In August, “total U.S. crude oil production averaged an estimated 8.6 million barrels per day,” which was “the highest monthly production since July 1986,” according to EIA's “Short Term Outlook,” which was released September 9th.
EIA expects domestic oil production to increase to an average 9.5 million barrels per day in 2015, which would be the highest level since before the Organization of Arab Petroleum Exporting Countries’ (OPEC) oil embargo in 1973. At that time, the federal government placed a ban on exporting U.S.-produced oil abroad.
“If achieved, the 2015 forecast would be the highest annual average crude oil production since 1970,” the EIA forecast stated.
As a result, U.S. oil imports are expected to fall to just 21 percent of total domestic consumption in 2015, representing a 39 percent decrease over the past decade.

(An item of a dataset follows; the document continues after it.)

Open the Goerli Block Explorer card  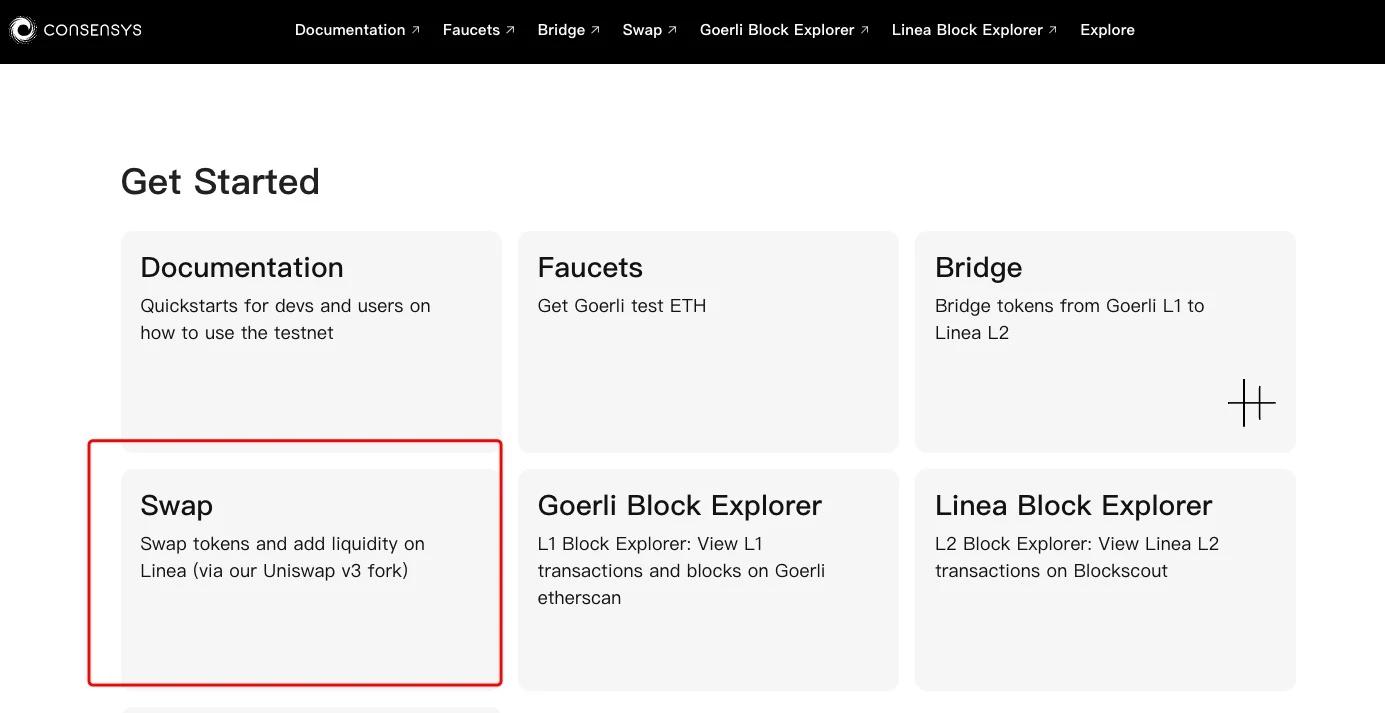click(x=707, y=578)
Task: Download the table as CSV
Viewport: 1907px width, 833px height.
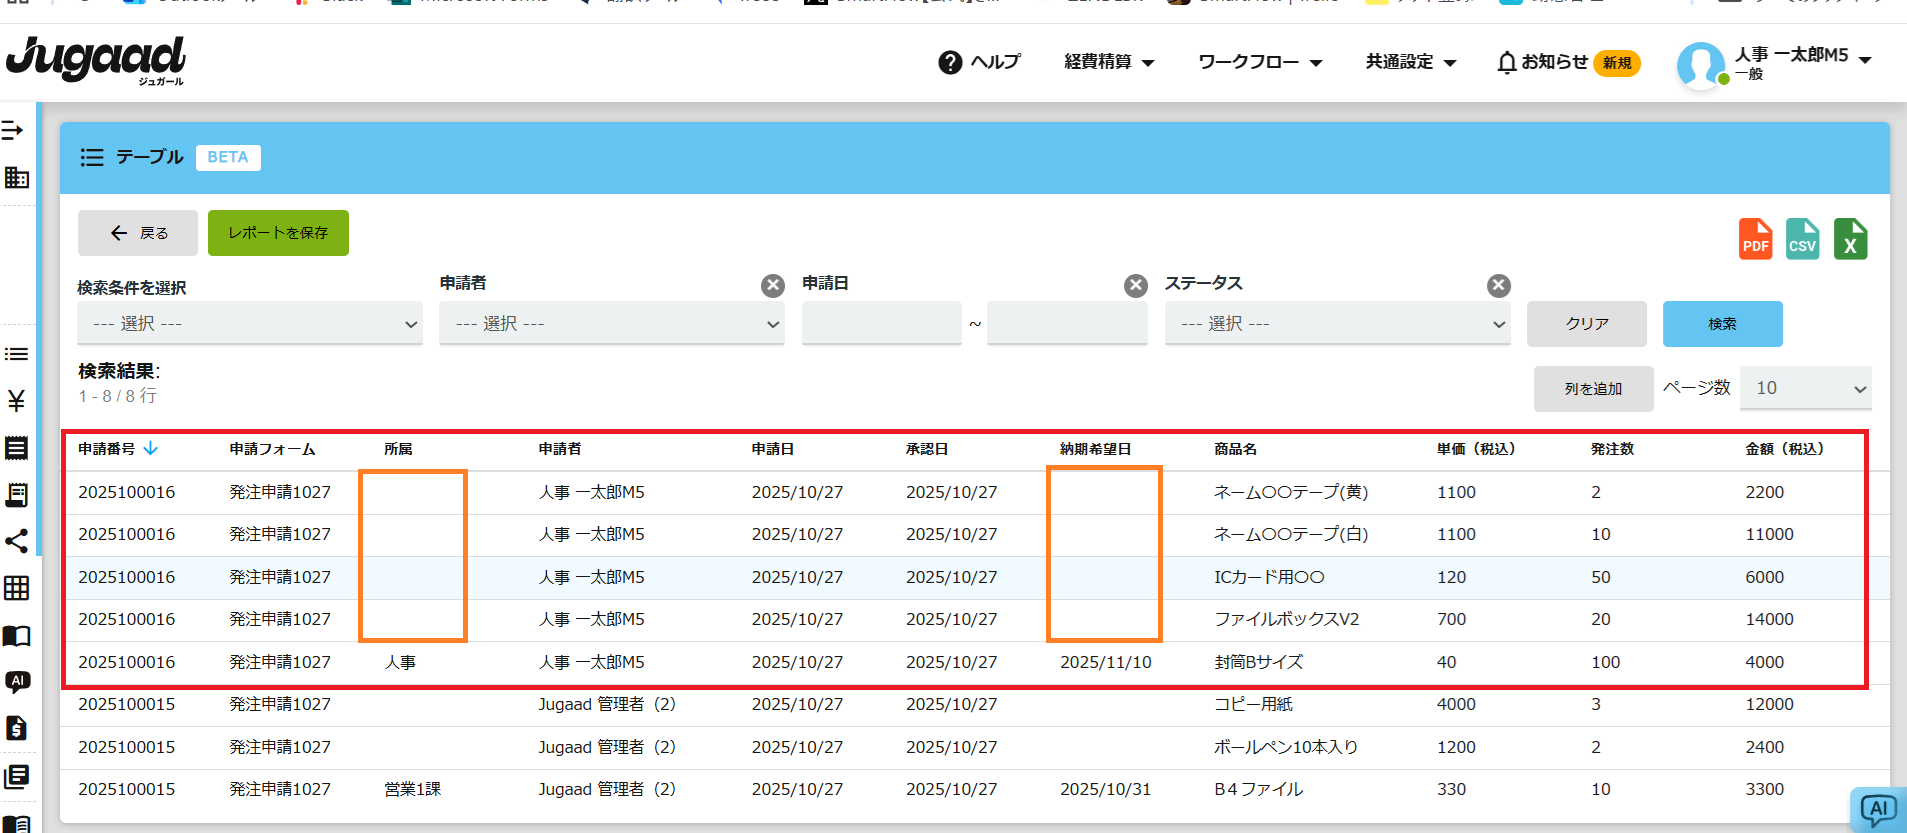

“The share of total U.S. petroleum and other liquids consumption met by net imports fell from 60% in 2005 to an average of 32% in 2013. EIA expects the net import share to decline to 21% in 2015, which would be the lowest level since 1968,” EIA reported.
Earlier this year, EIA’s Annual Energy Outlook predicted for the first time that the U.S. will be energy self-sufficient by 2037.
The surge in domestic oil production was made possible by horizontal drilling and hydraulic fracturing techniques that make it economically feasible to extract large volumes of oil and natural gas from low-permeable shale, sandstone and limestone formations in more than 30 states, including the well-known Bakken, Marcellus and Eagle Ford formations in South Dakota, Pennsylvania and Texas, according to EIA.
Last year, Time magazine senior editor Bryan Walsh noted in an article entitled “Peak Oil is Dead” that environmentalists’ previous assertions that the worldwide production of oil had already “peaked” and entered an irreversible decline was wrong.
“Oil isn’t likely to peak any time soon,” he wrote. “And that’s bad news for climate policy.”